My last night in New York was spent with close friends. We had an incredible dinner at our favorite Italian restaurant and a bottle or two of malbec. We went from low-key emotional to full-blown sentimental. As a parting gift, my friend gave me a book, a collection of essays entitled Goodbye to All That: Writers on Loving and Leaving New York.
New York was a dream that came true, a hard-earned reality that I was ready to leave. While I’m confident in my decision to trade coasts, I wasn’t ready to face reality and definitely not ready to read this damn book. I placed the paperback at the very bottom of my carry-on and ignored it for a month.
I’ve visited New York twice since the day I officially moved in May, thanks to some consulting work and a friend’s wedding. I’ve been feeling a bit bi-coastal and it’s bittersweet. A part of me is drawn to city life. There’s always something to do, things to see – so many different forces that can create endless combinations of experiences.
While I miss New York, I know under its gloss and luster is a demanding, toxic energy that I needed to step away from. Some would disagree with my word selection here but after 6.5 years of being a New Yorker, I was on the cusp of becoming a jaded asshole. That’s not who I am nor who I want to be.
Now I’m sitting at a Peet’s Coffee following up on cover letters + resumes, and listening to J. Cole. Job hunting in southern California moves at a slower pace than the likes of New York or San Francisco, and I’m finally getting requests for calls and interviews.
On paper, I am an accomplished communications/advertising professional. I moved to New York to accelerate my career. I started from the bottom like Drake and focused my energy on professional growth. I challenged myself to take on more work, immersed myself in projects where I was the least knowledgeable, exchanged ideas with artists, dreamers, and entrepreneurs. In between the hustle, I built strong friendships with people who have become family to me.
As demanding as New York is, I felt like I was thriving, that I had earned my spot and this city wouldn’t dare spit me back out. Rex said something along the lines of, “I feel like we owned New York and kicked its ass.” So true, we did – because DRAKE stands for “do right and kill everything.” and we’re about that life.
Present day, I feel unimpressive. Imagine this scenario – It’s a typical Saturday night, I’m at a bar drinking Bulleit rye on the rocks when a stranger asks the ever-so-cliche, “so what do you do for a living?
Here’s my current status;
- I am unemployed.
- Not a homeowner, no apartment either [my parents are my roommates].
- Just got my hands on a used Toyota Camry [so +1 for that].
I would come across either as an aimless millennial or pretty much a scrub who occupies her best friend’s ride trying to holler at men.

• _RECORDS SHOWN_

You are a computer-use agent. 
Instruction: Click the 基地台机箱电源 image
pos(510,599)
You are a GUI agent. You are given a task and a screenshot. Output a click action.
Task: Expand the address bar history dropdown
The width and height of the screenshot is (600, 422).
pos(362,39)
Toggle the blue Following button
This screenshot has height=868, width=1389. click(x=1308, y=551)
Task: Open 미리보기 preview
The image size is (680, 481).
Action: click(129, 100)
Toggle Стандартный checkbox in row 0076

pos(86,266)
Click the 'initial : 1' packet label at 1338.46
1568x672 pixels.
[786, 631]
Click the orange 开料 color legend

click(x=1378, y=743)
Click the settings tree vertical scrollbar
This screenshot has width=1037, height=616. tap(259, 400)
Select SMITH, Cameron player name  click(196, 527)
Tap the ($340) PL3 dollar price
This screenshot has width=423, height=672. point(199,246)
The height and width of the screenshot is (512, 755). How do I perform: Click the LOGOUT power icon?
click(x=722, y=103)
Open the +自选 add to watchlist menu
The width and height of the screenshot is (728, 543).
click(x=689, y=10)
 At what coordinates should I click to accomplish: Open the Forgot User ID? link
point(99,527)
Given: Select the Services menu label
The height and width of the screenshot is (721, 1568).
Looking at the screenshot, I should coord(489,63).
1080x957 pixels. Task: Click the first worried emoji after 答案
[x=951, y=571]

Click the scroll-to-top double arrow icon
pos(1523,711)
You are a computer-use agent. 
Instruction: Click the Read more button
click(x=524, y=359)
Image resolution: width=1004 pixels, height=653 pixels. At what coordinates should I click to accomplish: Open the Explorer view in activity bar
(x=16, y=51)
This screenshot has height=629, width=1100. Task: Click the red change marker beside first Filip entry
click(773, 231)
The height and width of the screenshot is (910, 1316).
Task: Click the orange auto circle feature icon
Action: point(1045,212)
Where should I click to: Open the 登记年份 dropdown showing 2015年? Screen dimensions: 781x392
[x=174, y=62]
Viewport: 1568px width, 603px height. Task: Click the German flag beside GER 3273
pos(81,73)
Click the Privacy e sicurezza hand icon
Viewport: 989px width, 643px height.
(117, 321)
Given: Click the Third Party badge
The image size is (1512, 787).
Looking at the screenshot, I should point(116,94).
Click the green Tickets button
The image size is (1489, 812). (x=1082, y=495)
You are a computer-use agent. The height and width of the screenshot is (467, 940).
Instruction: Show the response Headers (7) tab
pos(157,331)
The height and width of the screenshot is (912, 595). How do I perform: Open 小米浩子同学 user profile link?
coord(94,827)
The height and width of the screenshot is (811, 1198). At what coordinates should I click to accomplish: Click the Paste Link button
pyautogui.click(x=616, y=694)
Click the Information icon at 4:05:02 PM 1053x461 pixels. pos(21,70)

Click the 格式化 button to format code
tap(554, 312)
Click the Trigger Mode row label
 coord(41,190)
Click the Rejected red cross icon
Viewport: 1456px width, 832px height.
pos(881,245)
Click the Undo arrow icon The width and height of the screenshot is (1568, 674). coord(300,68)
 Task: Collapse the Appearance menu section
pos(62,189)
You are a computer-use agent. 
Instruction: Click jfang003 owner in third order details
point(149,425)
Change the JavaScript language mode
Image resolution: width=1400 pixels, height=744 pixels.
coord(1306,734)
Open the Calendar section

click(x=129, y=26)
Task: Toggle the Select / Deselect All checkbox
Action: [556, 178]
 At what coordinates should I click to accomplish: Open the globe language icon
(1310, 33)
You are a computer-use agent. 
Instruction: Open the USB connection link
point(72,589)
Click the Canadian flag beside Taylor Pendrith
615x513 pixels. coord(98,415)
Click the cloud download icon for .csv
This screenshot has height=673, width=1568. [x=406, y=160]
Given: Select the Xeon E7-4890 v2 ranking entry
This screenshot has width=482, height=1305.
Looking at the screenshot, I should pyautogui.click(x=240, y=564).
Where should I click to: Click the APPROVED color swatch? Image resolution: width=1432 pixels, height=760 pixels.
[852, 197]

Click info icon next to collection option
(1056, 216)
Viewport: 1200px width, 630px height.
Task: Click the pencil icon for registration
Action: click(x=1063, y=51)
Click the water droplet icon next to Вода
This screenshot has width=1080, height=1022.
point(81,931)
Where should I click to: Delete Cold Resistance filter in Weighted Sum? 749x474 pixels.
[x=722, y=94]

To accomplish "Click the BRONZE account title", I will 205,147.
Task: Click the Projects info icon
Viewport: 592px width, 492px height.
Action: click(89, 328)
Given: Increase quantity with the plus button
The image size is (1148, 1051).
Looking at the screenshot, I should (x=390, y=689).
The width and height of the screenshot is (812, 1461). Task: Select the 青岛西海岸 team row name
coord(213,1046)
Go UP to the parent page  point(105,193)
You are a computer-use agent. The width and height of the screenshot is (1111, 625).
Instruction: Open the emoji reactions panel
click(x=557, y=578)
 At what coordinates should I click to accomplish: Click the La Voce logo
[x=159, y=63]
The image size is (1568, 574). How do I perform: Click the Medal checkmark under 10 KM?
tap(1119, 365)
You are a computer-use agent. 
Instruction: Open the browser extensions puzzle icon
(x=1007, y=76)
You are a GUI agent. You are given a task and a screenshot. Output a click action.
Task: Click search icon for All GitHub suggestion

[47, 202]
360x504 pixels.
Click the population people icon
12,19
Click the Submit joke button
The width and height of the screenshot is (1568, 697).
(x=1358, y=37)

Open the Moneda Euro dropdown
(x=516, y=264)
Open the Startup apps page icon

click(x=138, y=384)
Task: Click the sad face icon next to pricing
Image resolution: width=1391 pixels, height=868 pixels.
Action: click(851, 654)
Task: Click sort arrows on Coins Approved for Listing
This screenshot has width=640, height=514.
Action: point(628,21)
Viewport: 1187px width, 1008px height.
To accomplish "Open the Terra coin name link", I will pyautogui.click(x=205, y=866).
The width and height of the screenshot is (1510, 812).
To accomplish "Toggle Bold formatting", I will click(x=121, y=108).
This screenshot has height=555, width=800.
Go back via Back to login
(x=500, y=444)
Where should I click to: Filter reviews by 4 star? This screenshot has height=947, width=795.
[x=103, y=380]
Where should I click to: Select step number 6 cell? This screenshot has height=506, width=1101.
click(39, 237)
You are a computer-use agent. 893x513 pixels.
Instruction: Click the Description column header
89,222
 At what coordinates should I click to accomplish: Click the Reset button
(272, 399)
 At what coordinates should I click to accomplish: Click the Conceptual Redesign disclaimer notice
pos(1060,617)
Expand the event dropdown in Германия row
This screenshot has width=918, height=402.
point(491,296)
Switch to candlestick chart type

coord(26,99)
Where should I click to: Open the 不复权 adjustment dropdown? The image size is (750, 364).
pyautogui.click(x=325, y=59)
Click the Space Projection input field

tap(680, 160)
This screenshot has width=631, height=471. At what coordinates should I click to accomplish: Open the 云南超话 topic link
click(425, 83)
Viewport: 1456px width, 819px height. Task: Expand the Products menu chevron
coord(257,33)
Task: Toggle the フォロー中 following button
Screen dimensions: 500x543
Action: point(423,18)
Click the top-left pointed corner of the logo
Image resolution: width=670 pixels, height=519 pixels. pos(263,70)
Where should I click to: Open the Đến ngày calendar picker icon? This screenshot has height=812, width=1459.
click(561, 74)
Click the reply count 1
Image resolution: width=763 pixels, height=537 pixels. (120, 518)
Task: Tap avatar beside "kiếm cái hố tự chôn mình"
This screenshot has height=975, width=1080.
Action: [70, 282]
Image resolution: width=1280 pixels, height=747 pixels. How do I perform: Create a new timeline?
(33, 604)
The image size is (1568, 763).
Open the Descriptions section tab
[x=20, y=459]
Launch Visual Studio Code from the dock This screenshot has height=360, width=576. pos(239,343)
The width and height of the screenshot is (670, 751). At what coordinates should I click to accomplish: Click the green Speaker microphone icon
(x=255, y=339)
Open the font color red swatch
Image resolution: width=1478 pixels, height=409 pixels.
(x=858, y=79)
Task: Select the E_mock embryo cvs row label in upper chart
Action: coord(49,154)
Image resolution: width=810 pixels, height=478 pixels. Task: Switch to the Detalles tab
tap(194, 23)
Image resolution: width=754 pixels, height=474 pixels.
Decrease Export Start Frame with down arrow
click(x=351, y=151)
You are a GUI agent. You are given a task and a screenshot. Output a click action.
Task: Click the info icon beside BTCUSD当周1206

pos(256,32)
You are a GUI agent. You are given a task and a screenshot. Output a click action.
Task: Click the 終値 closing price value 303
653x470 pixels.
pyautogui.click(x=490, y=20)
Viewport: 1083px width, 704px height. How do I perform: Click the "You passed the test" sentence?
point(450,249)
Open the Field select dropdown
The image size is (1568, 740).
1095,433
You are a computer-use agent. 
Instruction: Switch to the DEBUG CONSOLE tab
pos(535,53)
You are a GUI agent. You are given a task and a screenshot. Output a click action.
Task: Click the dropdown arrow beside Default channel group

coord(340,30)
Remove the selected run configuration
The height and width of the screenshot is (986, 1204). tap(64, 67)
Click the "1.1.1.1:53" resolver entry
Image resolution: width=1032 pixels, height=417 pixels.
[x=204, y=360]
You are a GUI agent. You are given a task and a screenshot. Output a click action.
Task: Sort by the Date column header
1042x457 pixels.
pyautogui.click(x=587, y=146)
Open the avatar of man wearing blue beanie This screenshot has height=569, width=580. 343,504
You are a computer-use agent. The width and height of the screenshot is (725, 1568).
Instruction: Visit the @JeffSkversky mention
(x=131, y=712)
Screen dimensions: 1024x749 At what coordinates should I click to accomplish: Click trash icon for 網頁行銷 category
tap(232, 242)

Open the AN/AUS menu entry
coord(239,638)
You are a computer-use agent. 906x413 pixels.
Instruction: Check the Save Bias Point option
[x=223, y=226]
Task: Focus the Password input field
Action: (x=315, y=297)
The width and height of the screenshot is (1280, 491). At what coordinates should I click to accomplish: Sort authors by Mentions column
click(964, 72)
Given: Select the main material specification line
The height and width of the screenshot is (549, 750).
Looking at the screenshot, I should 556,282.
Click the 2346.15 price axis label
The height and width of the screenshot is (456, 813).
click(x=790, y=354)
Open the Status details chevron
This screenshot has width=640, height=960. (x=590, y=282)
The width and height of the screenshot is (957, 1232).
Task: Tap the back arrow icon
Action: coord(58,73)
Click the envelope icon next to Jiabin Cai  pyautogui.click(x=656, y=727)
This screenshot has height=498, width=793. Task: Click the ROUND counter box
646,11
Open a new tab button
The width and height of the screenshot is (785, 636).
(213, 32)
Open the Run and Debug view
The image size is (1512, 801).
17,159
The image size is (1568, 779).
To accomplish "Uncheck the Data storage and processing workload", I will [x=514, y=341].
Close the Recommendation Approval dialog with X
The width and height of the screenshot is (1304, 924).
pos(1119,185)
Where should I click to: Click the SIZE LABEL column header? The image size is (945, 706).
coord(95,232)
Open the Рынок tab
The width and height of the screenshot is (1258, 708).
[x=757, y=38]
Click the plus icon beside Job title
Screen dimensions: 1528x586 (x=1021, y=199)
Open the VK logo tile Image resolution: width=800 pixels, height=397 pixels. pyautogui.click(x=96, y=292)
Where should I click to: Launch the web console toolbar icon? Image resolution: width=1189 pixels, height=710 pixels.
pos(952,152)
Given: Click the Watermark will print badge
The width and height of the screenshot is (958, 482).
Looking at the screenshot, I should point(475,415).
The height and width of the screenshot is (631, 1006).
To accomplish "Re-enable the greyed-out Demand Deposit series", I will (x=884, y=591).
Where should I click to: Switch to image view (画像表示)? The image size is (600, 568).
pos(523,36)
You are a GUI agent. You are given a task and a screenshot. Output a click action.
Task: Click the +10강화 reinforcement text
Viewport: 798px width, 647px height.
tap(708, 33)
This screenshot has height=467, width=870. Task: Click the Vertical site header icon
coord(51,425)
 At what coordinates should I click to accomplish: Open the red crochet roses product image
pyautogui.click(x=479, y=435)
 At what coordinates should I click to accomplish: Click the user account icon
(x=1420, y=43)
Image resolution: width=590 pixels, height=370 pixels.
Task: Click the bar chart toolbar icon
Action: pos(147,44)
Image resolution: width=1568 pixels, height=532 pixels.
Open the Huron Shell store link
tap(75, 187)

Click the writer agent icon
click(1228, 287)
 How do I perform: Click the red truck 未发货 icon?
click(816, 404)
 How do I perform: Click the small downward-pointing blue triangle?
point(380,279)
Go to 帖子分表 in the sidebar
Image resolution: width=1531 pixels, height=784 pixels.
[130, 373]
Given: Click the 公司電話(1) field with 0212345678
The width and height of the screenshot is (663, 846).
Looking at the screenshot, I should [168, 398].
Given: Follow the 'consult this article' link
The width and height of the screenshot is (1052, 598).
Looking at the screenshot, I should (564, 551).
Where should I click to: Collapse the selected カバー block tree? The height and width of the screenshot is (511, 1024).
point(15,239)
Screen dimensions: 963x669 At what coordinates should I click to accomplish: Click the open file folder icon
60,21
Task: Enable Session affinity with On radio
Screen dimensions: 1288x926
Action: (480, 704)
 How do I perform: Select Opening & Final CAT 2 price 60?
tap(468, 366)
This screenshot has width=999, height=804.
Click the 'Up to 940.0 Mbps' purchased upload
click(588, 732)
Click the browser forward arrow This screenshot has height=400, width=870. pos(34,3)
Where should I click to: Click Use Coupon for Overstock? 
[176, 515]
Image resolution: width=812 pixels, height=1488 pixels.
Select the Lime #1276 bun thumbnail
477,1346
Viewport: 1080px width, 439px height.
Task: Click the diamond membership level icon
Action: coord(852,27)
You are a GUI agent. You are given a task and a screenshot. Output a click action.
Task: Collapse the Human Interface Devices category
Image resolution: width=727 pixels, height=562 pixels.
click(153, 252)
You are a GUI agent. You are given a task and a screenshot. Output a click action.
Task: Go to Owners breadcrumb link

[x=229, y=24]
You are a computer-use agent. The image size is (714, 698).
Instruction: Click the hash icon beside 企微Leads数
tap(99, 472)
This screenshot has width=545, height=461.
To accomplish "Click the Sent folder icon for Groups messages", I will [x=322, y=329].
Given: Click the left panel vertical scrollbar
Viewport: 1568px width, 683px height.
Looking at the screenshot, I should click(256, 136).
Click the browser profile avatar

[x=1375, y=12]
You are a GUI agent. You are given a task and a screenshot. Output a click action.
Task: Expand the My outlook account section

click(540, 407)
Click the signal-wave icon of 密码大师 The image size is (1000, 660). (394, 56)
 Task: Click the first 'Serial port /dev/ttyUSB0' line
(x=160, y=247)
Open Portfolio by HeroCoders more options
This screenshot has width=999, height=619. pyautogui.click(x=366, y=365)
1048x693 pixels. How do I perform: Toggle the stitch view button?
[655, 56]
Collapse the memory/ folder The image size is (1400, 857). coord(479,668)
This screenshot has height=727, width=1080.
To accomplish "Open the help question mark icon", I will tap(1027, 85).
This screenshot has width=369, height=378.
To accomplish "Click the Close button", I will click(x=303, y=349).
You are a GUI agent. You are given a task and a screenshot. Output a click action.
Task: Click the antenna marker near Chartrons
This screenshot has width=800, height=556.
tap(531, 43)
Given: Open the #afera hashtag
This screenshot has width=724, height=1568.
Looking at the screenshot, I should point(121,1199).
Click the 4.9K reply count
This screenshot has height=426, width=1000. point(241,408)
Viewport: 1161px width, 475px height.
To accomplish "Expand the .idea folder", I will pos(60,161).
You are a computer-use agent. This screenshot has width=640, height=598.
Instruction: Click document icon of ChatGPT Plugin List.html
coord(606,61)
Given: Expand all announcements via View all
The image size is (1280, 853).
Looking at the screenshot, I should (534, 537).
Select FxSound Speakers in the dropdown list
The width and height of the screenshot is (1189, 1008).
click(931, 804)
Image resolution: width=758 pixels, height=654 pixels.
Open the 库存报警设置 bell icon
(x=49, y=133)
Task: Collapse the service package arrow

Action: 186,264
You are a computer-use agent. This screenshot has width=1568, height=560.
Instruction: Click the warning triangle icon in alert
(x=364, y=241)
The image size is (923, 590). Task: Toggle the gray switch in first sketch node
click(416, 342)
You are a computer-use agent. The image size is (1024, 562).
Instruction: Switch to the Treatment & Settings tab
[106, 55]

• _PROBLEMS AND TASKS_
- 1) In the post about leaving New York, what book did the writer's friend give as a parting gift?
- 2) Translate this sentence from the post about leaving New York into Spanish: "I placed the paperback at the very bottom of my carry-on and ignored it for a month."
- 3) Using the post about leaving New York, explain in one to three sentences why the writer stepped away from the city.

• _SOLUTIONS PER TASK_
- 1) Goodbye to All That: Writers on Loving and Leaving New York, a collection of essays.

- 2) Puse el libro de bolsillo en el fondo de mi equipaje de mano y lo ignoré durante un mes.

- 3) Under New York's gloss and luster was a demanding, toxic energy that the writer needed to step away from. After 6.5 years there, the writer was on the verge of becoming jaded, which is not who the writer is or wants to be.